**The task**
Copy the data below without any changes, from the line containing "This screenshot has height=720, width=1280. In" through the line containing "(400, 353).", including both of those lines.

[Materials provided]

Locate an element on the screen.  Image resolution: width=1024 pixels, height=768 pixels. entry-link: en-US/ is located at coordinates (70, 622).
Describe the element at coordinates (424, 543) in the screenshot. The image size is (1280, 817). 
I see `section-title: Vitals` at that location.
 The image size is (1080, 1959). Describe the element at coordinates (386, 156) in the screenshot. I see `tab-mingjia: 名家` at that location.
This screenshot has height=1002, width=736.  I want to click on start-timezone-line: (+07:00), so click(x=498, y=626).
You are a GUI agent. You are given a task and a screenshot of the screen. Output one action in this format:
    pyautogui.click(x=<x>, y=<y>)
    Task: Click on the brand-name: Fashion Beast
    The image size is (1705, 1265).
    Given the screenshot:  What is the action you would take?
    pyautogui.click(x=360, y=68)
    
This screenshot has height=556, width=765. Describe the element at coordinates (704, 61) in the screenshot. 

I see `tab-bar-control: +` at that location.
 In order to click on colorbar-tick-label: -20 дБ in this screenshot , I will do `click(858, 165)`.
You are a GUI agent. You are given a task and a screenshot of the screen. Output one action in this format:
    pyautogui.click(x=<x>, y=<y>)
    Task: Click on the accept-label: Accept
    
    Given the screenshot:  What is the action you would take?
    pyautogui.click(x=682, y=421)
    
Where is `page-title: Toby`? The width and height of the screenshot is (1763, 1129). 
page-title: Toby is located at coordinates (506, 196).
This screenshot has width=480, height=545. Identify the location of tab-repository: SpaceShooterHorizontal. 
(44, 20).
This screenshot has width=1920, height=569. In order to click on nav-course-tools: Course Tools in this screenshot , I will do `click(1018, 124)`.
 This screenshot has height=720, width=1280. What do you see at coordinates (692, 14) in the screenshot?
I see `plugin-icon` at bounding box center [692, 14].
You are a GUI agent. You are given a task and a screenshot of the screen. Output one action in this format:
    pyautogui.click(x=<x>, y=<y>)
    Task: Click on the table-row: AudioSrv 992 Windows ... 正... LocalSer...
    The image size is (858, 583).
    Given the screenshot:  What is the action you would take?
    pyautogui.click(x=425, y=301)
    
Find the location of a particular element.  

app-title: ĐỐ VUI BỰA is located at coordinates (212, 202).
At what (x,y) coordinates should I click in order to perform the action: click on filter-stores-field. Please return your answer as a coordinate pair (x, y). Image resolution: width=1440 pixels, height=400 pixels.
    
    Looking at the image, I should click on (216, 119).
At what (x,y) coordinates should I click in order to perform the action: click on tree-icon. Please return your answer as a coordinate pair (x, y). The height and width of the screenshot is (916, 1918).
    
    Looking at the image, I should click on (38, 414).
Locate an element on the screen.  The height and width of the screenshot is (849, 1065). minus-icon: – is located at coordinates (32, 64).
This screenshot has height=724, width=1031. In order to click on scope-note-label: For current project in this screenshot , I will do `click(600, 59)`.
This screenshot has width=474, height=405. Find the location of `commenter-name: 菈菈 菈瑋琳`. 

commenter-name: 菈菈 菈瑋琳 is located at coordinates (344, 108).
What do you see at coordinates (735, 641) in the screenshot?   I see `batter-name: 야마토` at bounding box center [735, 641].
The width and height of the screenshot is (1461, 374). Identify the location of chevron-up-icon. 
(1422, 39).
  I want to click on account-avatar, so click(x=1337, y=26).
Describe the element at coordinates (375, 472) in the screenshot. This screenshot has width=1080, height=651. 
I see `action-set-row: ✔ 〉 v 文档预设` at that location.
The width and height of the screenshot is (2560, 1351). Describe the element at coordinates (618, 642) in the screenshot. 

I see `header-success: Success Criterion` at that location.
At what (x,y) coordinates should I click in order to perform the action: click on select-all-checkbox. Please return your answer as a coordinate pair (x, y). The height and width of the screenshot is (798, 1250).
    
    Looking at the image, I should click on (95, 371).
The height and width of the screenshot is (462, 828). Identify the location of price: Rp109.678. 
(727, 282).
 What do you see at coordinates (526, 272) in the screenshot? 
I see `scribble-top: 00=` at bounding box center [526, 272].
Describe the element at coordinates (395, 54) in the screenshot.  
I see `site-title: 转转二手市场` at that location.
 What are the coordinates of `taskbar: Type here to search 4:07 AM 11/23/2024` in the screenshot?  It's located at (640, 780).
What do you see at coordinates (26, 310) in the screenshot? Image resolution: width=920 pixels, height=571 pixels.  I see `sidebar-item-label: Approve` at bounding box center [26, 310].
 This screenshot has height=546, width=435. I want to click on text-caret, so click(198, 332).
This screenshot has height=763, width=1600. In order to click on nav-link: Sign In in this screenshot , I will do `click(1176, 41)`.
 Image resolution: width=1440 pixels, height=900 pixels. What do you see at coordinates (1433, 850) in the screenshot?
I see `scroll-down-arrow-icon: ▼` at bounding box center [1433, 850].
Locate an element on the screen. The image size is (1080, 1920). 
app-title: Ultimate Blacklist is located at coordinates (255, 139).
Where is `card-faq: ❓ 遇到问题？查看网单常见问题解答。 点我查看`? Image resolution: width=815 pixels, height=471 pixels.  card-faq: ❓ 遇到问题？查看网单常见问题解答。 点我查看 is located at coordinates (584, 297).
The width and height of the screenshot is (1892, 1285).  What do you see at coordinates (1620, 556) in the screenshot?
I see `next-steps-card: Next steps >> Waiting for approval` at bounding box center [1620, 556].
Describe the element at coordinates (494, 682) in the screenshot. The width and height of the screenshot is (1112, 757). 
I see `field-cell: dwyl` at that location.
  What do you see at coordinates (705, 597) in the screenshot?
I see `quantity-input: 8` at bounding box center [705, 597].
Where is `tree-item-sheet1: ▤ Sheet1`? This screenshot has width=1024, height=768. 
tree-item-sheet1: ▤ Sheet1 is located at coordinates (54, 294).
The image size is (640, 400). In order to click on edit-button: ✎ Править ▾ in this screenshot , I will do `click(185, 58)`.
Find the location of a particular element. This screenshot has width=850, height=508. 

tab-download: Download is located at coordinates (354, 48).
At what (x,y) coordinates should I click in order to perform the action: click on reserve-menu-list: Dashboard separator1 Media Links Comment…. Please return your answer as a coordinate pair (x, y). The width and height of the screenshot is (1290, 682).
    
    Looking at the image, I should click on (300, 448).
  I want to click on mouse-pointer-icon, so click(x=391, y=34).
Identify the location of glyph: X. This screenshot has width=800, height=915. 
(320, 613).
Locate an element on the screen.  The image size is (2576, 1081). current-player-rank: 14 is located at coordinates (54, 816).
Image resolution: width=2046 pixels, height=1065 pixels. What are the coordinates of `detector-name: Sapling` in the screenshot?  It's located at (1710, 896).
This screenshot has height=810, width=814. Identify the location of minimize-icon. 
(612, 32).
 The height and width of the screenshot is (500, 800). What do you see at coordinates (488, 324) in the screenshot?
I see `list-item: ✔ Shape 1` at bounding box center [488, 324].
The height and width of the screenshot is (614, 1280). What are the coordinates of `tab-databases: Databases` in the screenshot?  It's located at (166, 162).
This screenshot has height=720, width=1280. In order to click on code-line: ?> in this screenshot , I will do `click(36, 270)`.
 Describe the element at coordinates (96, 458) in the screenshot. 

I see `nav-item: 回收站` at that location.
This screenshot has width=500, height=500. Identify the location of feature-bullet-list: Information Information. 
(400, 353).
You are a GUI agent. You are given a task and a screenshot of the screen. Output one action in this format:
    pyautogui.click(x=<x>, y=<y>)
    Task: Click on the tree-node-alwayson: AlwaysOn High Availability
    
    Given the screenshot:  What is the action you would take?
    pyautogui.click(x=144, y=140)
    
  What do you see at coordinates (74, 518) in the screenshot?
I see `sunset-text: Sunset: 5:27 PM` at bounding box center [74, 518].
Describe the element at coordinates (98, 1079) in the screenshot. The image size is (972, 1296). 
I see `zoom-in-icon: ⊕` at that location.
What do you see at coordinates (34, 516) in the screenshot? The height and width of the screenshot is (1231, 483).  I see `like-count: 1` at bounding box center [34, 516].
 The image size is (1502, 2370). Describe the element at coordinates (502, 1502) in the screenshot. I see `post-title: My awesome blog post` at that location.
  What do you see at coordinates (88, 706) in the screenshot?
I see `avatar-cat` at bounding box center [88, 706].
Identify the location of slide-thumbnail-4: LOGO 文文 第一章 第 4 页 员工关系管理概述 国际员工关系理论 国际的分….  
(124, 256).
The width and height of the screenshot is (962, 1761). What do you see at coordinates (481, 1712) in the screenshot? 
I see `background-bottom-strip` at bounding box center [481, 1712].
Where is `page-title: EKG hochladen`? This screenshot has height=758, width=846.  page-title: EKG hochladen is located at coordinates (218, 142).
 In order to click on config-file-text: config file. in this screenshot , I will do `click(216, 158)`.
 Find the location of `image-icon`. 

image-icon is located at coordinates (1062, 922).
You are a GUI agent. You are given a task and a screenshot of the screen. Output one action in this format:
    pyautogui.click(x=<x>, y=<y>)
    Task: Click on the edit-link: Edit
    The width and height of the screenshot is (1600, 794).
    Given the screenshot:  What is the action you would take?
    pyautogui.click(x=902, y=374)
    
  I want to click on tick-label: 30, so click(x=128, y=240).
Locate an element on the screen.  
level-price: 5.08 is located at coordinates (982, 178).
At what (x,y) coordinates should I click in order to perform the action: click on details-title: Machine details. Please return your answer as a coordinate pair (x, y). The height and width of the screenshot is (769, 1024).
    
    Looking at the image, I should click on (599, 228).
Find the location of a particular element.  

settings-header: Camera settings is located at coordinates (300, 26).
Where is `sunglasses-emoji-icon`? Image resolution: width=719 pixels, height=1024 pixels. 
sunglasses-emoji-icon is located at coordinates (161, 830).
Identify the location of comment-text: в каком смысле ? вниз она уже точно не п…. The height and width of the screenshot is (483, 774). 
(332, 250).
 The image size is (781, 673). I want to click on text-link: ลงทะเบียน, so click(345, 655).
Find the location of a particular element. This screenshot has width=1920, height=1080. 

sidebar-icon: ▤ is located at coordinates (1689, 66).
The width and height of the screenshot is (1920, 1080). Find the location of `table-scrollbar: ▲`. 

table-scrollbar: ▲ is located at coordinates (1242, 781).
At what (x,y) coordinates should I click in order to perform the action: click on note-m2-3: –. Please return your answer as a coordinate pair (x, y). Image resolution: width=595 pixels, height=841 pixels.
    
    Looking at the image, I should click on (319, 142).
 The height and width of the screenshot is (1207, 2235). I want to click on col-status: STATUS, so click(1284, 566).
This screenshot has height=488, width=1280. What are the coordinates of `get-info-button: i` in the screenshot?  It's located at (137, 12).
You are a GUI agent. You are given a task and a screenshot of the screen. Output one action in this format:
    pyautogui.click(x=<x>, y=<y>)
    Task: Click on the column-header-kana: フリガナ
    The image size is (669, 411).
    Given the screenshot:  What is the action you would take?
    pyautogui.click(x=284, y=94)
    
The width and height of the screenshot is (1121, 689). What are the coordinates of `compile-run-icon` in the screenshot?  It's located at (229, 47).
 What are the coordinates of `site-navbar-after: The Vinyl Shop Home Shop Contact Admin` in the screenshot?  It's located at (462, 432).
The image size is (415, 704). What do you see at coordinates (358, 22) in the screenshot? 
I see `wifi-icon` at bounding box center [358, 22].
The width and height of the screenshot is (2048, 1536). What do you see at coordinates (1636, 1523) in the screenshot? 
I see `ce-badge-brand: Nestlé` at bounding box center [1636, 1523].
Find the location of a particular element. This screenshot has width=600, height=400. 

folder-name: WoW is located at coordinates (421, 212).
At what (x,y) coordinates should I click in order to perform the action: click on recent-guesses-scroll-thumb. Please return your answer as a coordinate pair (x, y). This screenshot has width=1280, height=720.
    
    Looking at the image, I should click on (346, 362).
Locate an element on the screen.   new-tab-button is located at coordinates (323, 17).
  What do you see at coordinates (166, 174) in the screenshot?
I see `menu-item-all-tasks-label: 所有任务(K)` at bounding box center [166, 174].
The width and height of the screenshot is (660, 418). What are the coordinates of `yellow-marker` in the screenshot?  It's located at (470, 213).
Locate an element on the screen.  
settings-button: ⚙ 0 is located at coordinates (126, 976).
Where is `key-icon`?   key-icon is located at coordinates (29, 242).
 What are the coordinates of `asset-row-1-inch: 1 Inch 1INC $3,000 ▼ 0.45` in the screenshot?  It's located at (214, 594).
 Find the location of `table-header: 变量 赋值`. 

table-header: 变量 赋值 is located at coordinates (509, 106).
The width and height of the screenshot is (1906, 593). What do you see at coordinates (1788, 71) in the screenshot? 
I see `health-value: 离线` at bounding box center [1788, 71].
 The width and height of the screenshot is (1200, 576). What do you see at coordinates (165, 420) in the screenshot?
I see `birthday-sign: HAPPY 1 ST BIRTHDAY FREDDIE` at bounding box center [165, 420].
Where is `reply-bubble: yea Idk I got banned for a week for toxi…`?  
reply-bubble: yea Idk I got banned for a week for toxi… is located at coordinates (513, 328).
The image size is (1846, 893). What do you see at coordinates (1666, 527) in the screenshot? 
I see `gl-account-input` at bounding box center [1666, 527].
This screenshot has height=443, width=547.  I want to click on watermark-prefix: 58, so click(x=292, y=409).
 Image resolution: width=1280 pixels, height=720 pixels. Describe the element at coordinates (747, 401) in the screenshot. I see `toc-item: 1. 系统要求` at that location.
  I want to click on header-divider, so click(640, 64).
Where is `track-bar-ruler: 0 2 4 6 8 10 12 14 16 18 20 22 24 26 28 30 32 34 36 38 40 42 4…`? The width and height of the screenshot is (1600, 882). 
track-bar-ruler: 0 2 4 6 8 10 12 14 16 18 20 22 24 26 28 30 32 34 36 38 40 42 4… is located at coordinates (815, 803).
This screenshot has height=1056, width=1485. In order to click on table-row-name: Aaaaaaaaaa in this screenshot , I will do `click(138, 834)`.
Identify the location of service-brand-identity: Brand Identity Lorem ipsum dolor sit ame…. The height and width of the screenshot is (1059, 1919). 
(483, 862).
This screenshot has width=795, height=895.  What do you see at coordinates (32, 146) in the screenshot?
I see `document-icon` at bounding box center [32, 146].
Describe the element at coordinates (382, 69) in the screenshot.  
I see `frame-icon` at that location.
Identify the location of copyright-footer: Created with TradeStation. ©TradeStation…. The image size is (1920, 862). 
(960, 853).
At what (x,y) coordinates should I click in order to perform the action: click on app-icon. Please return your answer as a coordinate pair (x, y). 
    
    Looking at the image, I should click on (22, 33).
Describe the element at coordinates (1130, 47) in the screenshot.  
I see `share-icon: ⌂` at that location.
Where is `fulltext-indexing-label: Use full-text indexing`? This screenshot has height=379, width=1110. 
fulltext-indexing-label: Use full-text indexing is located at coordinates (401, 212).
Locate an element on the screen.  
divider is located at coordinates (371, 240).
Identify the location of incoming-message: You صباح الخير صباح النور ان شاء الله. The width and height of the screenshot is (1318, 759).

[/Materials provided]

**Task solution**
This screenshot has height=720, width=1280. In order to click on code-line: ?> in this screenshot , I will do `click(36, 270)`.
 Describe the element at coordinates (96, 458) in the screenshot. 

I see `nav-item: 回收站` at that location.
This screenshot has width=500, height=500. Identify the location of feature-bullet-list: Information Information. 
(400, 353).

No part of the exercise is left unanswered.